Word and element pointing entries
------------------------------------

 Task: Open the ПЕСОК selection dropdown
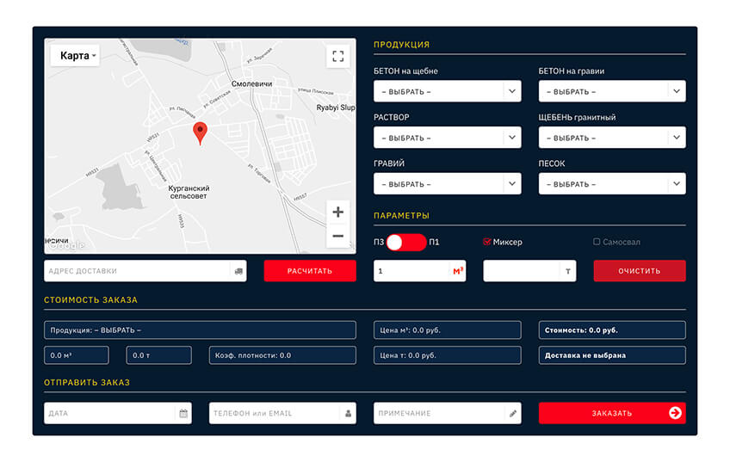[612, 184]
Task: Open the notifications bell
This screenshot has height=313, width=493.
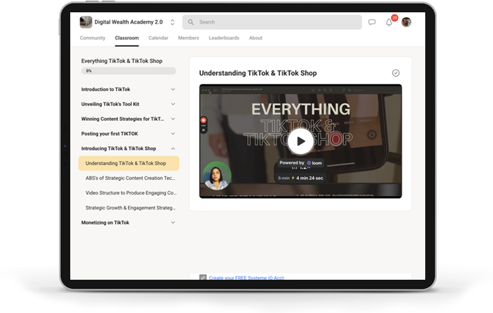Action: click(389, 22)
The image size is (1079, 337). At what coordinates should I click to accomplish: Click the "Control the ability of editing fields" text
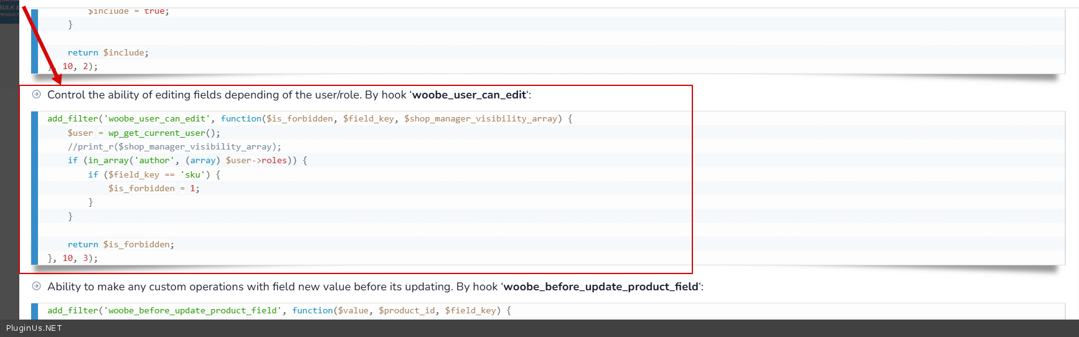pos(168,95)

------------------------------------

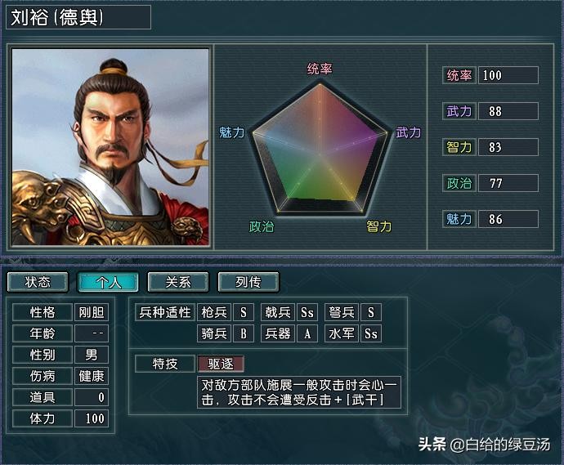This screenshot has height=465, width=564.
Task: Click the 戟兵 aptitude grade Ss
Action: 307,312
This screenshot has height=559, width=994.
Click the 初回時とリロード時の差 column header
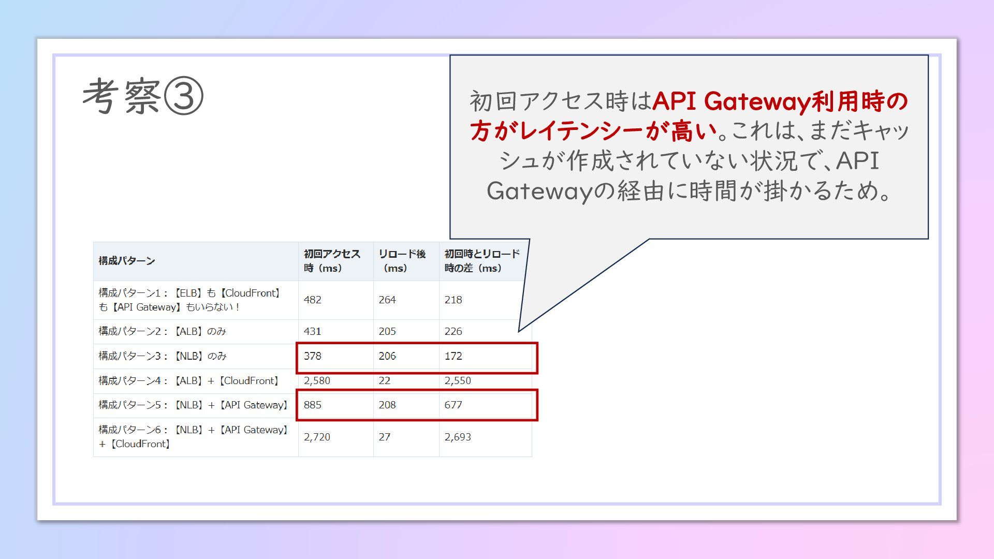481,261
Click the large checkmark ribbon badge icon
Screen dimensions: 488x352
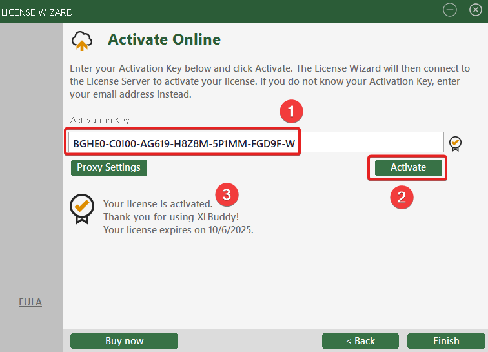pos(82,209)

------------------------------------

### To be done
Arrange the lines of the listing, from the line containing "Task: Open the ПЕСОК selection dropdown" through the line containing "pos(168,95)", inclusive, as a Markdown table with the columns No. and Entry. Omit blank lines and leave the pictures out.

### Answer to the problem
| No. | Entry |
|---|---|
| 1 |  Task: Open the ПЕСОК selection dropdown |
| 2 | [612, 184] |
| 3 | Task: Open the notifications bell |
| 4 | This screenshot has height=313, width=493. |
| 5 | Action: click(389, 22) |
| 6 | The image size is (1079, 337). At what coordinates should I click to accomplish: Click the "Control the ability of editing fields" text |
| 7 | pos(168,95) |